In the language of the writers of that day, (1796,) “rather than have a constitution such as the anti-federalists were contending for, (such as we are now contending for,) the Union ought to be dissolved;” and to prepare the way for that measure, the same methods were resorted to then that have always been relied on for that purpose, exciting prejudice against the south. Yes, sir, our northern brethren were then told, “that if the negroes were good for food, their southern masters would claim the right to destroy them at pleasure.” (Olive Branch, p. 267.) Sir, in 1814, all these topics were revived. Again we hear of “a northern confederacy.” “The slave states by themselves;” “the mountains are the natural boundary;” we want neither “the counsels nor the power of the west,” &c., &c. The papers teemed with accusations against the south and the west, and the calls for a dissolution of all connection with them were loud and strong. I cannot consent to go through the disgusting details. But to show the height to which the spirit of disaffection was carried, I will take you to the temple of the living God, and show you that sacred place, which should be devoted to the extension of “peace on earth and good will towards men,” where “one day’s truce ought surely to be allowed to the dissensions and animosities of mankind,” converted into a fierce arena of political strife, where, from the lips of the priest, standing between the horns of the altar, there went forth the most terrible denunciations against all who should be true to their country in the hour of her utmost need.
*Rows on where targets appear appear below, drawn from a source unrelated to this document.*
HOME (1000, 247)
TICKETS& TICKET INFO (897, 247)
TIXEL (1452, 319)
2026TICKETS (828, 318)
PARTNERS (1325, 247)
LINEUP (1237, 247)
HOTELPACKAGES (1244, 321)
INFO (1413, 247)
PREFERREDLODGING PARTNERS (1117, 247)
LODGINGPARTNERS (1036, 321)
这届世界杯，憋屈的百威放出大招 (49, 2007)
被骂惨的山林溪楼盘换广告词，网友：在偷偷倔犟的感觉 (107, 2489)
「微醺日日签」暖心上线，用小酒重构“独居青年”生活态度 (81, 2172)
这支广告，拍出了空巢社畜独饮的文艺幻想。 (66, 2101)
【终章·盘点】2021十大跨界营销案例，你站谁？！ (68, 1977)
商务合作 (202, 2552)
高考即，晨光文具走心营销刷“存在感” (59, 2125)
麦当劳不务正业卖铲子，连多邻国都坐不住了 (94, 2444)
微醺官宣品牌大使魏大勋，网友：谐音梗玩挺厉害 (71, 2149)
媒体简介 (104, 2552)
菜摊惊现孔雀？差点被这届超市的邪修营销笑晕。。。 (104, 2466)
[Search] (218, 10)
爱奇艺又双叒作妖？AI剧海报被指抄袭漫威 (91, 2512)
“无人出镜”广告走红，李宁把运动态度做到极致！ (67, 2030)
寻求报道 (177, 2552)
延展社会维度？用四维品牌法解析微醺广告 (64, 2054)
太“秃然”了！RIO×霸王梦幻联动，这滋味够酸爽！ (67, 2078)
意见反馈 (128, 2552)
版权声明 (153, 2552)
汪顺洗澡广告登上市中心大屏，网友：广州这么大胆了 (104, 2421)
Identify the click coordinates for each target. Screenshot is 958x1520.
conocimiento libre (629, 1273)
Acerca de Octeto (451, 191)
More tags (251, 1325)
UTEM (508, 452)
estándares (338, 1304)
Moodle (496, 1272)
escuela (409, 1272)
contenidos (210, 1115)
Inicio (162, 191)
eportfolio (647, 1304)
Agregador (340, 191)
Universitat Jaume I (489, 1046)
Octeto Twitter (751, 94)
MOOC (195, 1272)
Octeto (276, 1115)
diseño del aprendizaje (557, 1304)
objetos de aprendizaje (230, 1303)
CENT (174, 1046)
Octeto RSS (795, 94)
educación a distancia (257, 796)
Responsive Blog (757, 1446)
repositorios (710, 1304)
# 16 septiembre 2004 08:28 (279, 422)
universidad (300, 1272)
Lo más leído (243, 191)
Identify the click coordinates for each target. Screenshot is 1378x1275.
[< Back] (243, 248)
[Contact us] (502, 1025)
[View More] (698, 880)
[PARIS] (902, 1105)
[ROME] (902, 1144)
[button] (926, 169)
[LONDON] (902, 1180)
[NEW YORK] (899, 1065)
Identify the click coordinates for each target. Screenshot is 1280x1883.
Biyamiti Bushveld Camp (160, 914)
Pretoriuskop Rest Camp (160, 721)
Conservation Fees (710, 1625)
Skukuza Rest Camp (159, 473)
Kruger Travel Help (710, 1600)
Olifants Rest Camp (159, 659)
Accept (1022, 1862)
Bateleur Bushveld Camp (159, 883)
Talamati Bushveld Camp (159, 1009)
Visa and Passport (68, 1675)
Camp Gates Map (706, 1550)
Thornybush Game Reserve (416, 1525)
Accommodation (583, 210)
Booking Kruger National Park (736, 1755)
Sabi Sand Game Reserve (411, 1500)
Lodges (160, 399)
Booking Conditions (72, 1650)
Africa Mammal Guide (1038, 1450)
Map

“If you do not wish,” said a reverend clergyman, in a sermon preached in Boston, on the 23d July, 1812, “to become the slaves of those who own slaves, and who are themselves the slaves of French slaves, you must either, in the language of the day, cut the connection, or so far alter the national compact as to insure to yourselves a due share in the government.” (Olive Branch, p. 319.) “The Union,” says the same writer, (p. 320,) “has been long since virtually dissolved, and it is full time that this part of the disunited states should take care of itself.”

Another reverend gentleman, pastor of a church at Medford, (p. 321,) issues his anathema—“Let him stand accursed”—against all, all who, by their “personal services,” for “loans of money,” “conversation,” or “writing,” or “influence,” give countenance or support to the unrighteous war, in the following terms: “That man is an accomplice in the wickedness—he loads his conscience with the blackest crimes—he brings the guilt of blood upon his soul, and in the sight of God and his law, he is a murderer.”

One or two more quotations, sir, and I shall have done. A reverend doctor of divinity, the pastor of a church at Byfield, Massachusetts, on the 7th of April, 1814, thus addresses his flock, (p. 321:) “The Israelites became weary of yielding the fruit of their labor to pamper their splendid tyrants. They left their political woes. They separated; where is our Moses? Where the rod of his miracles? Where is our Aaron? Alas! no voice from the burning bush has directed them here.”